Principle:Lucidrains X transformers Non Autoregressive Wrapper Setup
Metadata
| Field | Value |
|---|---|
| Papers | Mask-Predict, MaskGIT, Simple Masked Diffusion LM (MDLM) |
| Repository | x-transformers |
| Domains | Deep_Learning, Generative_Models, NLP |
| Last Updated | 2026-02-08 18:00 GMT |
Overview
Task wrapper pattern that transforms a bidirectional encoder into a non-autoregressive model with masked token prediction training and iterative refinement generation.
Description
The NonAutoregressiveWrapper wraps a TransformerWrapper (with Encoder layers) to enable MaskGIT/Mask-Predict style training and generation. During training, random tokens are masked according to a schedule (linear or cosine) and the model predicts the masked tokens. During generation, the model starts from a fully masked sequence and iteratively unmasks tokens over a fixed number of steps, choosing the most confident predictions first.
Supported features:
- Self-conditioning on embeddings
- BERT-style no-replace and random-token augmentation
- Token critic for improved generation quality
- MDLM loss weighting
Usage
Use when building non-autoregressive generative models.

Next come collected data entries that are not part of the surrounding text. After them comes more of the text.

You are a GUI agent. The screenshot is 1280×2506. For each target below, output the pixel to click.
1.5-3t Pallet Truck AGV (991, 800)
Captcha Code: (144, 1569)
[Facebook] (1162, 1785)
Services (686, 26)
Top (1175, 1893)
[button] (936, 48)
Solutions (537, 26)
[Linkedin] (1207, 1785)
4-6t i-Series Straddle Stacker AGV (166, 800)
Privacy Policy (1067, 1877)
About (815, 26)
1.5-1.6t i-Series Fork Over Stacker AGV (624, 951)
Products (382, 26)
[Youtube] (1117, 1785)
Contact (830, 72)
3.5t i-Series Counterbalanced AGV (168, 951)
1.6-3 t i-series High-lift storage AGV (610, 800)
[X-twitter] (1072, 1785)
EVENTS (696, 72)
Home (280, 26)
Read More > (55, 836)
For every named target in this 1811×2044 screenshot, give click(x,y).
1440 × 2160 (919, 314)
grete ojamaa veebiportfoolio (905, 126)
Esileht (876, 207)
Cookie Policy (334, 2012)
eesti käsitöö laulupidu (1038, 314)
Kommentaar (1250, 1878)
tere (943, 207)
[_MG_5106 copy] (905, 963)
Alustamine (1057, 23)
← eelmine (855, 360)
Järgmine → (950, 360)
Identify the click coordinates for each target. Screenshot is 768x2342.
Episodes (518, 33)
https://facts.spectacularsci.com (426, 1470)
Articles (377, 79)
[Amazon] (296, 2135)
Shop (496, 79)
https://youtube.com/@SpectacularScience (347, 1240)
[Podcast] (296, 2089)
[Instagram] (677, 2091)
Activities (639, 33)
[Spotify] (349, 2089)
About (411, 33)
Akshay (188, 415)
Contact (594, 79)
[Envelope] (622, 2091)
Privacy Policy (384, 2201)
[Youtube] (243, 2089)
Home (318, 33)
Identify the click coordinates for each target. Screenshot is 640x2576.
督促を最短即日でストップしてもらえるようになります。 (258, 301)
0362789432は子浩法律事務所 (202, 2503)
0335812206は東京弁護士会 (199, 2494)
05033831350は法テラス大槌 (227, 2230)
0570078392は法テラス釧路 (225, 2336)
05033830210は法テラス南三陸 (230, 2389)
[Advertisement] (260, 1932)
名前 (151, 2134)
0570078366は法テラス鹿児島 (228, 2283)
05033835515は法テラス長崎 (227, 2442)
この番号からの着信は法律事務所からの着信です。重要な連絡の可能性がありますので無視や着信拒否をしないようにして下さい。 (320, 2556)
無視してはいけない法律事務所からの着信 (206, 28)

Ideal for tasks where parallel generation is desired (image tokens, discrete diffusion, etc.) or where generation speed is critical (all tokens predicted simultaneously, refined iteratively).
Theoretical Basis
Mask-Predict algorithm:
- Start with a fully masked sequence.
- At each step t, predict all masked positions.
- Keep the k most confident predictions, re-mask the rest.
- k increases with each step according to a schedule (linear or cosine).
- After T steps, all tokens are unmasked.
Masking schedule controls how many tokens remain masked at each step:
- Linear:
mask_ratio = 1 - t - Cosine:
mask_ratio = cos(pi * t / 2)
MDLM loss weighting (Sahoo et al.):
weight = schedule'(t) / (1 - schedule(t))
This upweights harder-to-predict positions.